Media remodeling – the result of stent induced media necrosis and repair

Background: Stents have been introduced clinically to help maintaining the patency of the vascular lumen after balloon angioplasty. To ensure a sufficient lumen of the stented vessel, oversized stents are frequently used. However especially deployment of oversized stents may lead to mechanical injury of the intima and media of the vessel wall. The aim of the study was to characterize the vascular lesions and repair processes within the first 4 weeks after implantation of oversized stents in the rabbit carotid artery and thereby contribute to the understanding of vascular remodeling during stent implantation. Methods: Oversized stents were implanted in the carotid artery of Chinchilla rabbits. Rabbits were sacrificed 3, 7, 14, and 28 days after stent implantation and a detailed histologic and immunohistochemical analysis was performed. Results: The carotid artery was expanded by a factor of 1.3–1.5, leading to a constant dilatation of the vessel. The struts were deeply impressed in the vessel wall, resulting in a disruption of the intima, thrombus formation, media compression and segmental media necrosis. The necrotic media was repopulated by smooth muscle cells by day 7. In contrast to the intima lesions, necrotic areas of the media were not invaded by an inflammatory infiltrate.

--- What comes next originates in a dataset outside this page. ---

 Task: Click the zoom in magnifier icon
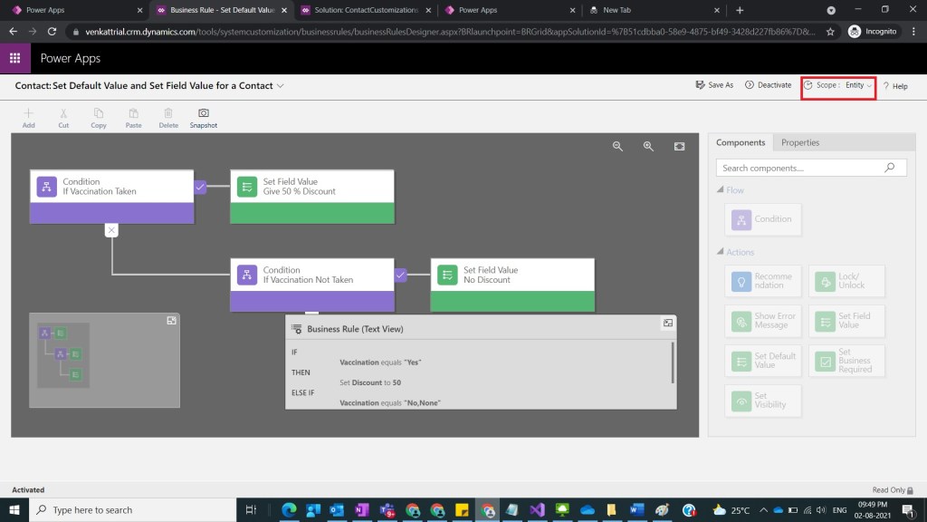click(648, 146)
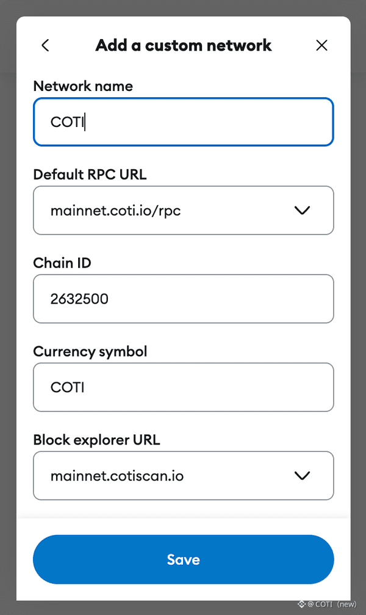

Formation of neointima, characterized by a confluent layer of endothelial cells and deposition collagen fibers started in close vicinity of the struts. Conclusions: Being part of a high-pressure system, the arterial vessel apparently adapts to constant dilatation. Deployment of oversized stents caused intima disruption, media necrosis of varying degree and constant dilatation of the vessel wall. Necrosis and repopulation of smooth muscle cells of the media took place within the first 4 weeks, leading to the speculation whether the repopulating SMC are more resistant to the constant pressure.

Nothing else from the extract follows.